What we find is it’s the scale argument that brings the values near zero closer to zero, not log vs asinh, per-se. However, what we see is that in the asinh case, we see the influence of the scale argument at lower values than the log case. In other words, we see the “curve” in the plots start at lower values in the asinh case as opposed to the log case.

If a goal of the data transformation and scale argument is to bring values that are near zero closer to zero, then you would choose the asinh transformation over the log transformation if you want this to happen at values closer to zero than the log transformation can provide.

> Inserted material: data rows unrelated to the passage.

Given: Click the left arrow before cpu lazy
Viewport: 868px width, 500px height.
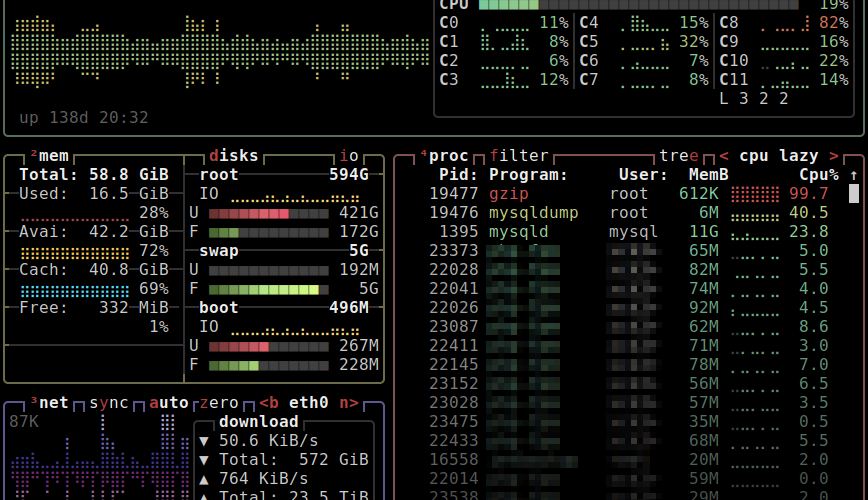Looking at the screenshot, I should coord(723,156).
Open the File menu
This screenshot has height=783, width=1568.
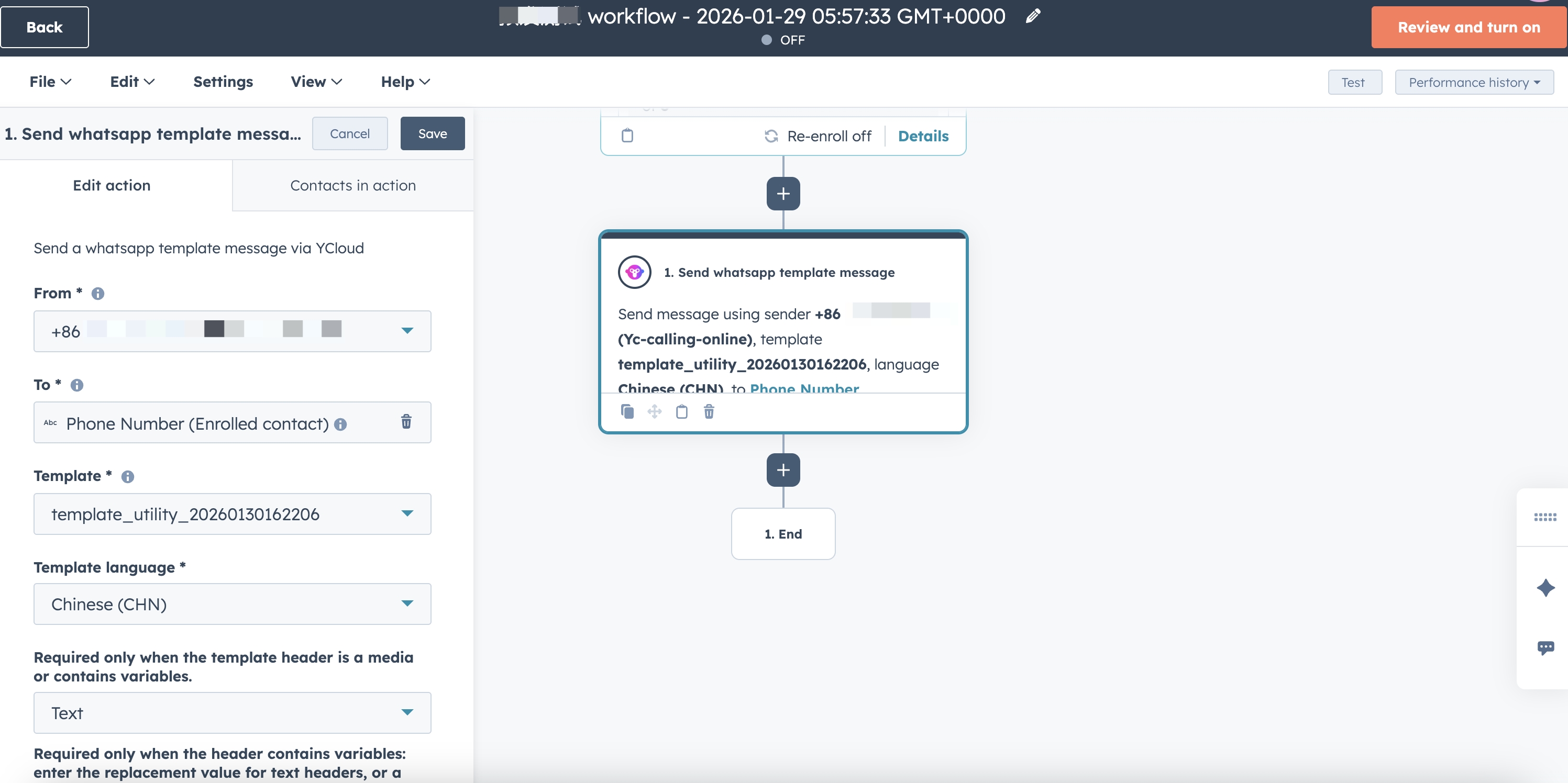[x=50, y=82]
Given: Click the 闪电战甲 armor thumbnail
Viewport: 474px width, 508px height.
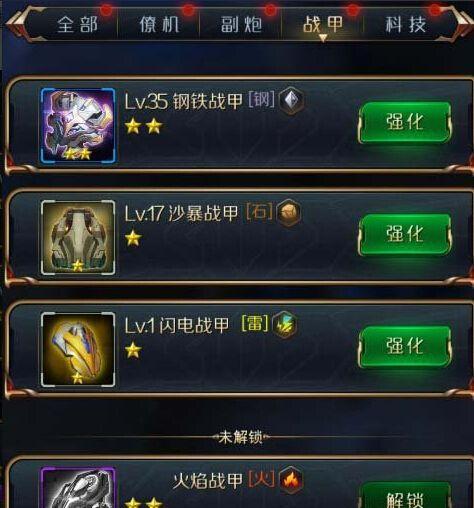Looking at the screenshot, I should 78,350.

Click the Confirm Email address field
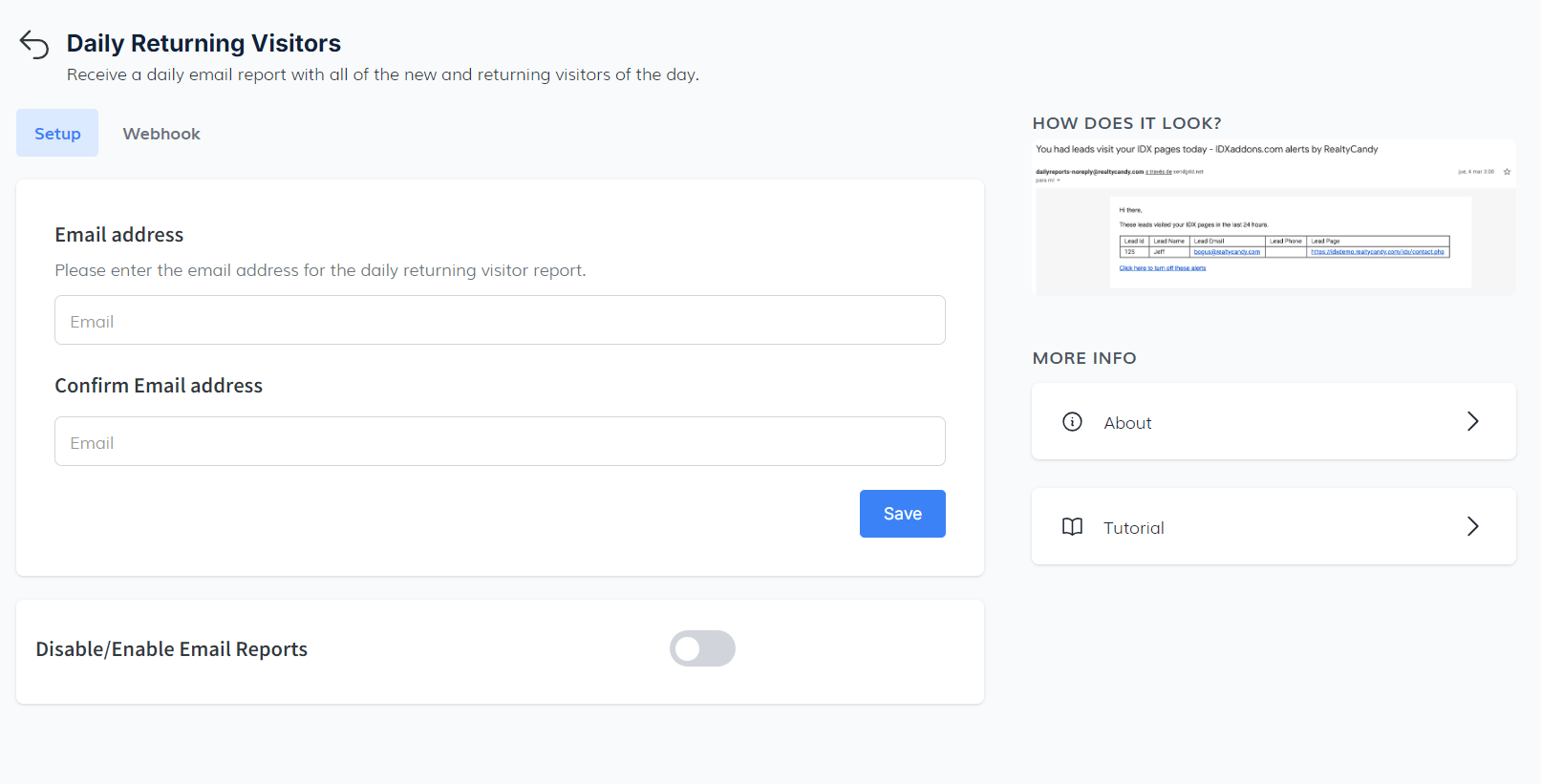point(500,442)
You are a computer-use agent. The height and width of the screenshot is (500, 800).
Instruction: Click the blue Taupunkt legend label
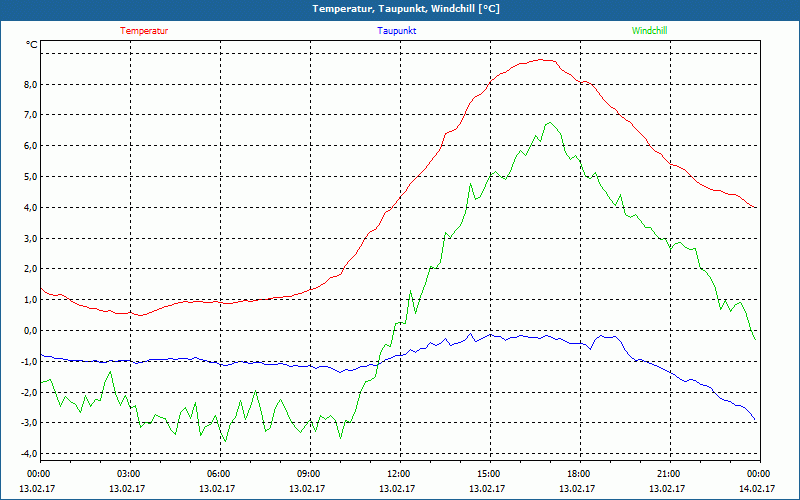pos(397,31)
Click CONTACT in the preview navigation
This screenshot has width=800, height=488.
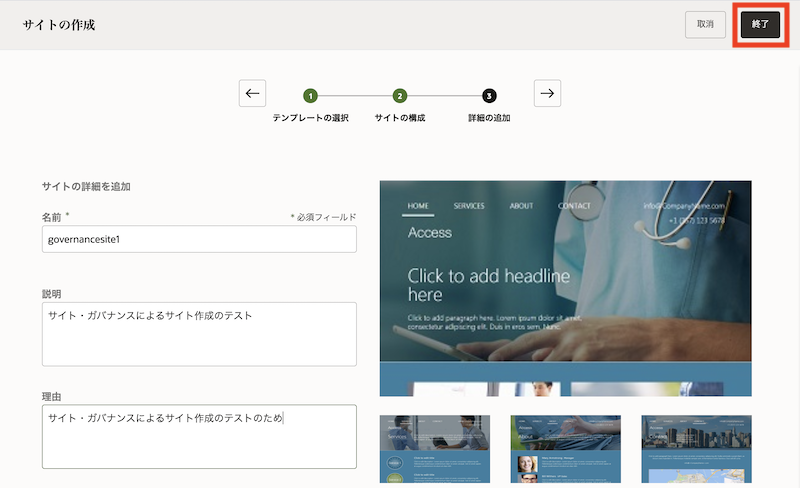(x=574, y=206)
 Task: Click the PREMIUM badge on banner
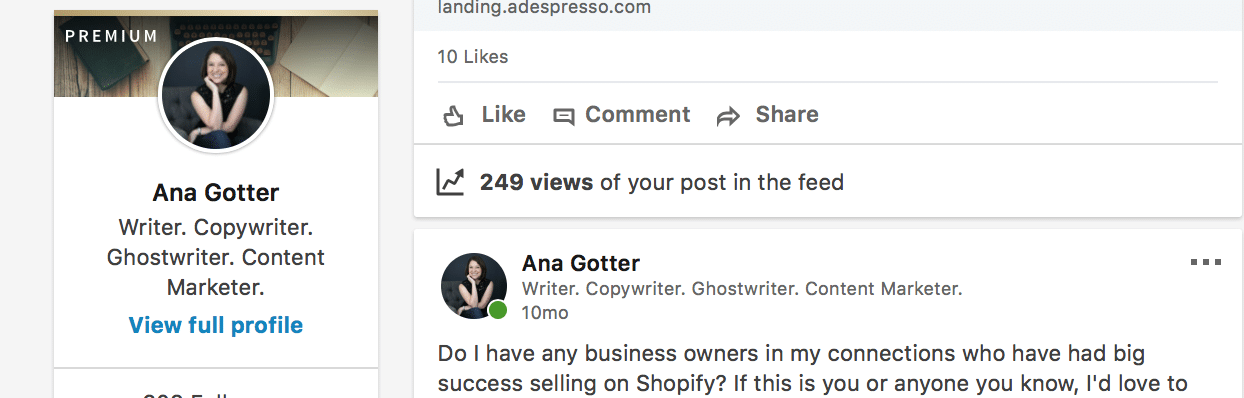[x=111, y=36]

t-SNE and data transformation

Now we’ve seen that the data transformations do matter in terms of how a user interprets how the cells should be subsetted. Now we will see if data transformation matters in terms of dimension reduction. We’ll focus on t-SNE for now. Below, we run t-SNE on untransformed data and transformed data, and visually examine the output of both.

library(Rtsne)

cells <- cells[grep("CD", names(cells))]

tsne_orig <- Rtsne::Rtsne(cells, check_duplicates = FALSE)$Y %>% as_tibble()
## Warning: The `x` argument of `as_tibble.matrix()` must have unique column names if
## `.name_repair` is omitted as of tibble 2.0.0.
## ℹ Using compatibility `.name_repair`.
tsne_asinh <- Rtsne::Rtsne(asinh(cells/5), check_duplicates = FALSE)$Y %>% as_tibble()
tsne_log1p <- Rtsne::Rtsne(log1p(cells), check_duplicates = FALSE)$Y %>% as_tibble()

qplot(tsne_orig[[1]], tsne_orig[[2]], color = cells$`150Nd_CD3`)

qplot(tsne_asinh[[1]], tsne_asinh[[2]],  color = asinh(cells$`150Nd_CD3`/5))

qplot(tsne_log1p[[1]], tsne_log1p[[2]],  color = log1p(cells$`150Nd_CD3`))

One observation is that the t-SNE map for the untransformed data looks different but it doesn’t look like complete chaos (eg. a ball). There appear to be different subsets that are discerned by the algorithm despite the fact that the data are untransformed.

This being said, it looks much more like a continuum than a series of nicely subsetted niches. We color by CD3 to show that there are many more visible “subsets” when the data are transformed, both from asinh(x/5) and log1p(x). One can see that these transformations can change the interpretation of our data. Data transformation leads to a better color palette as well.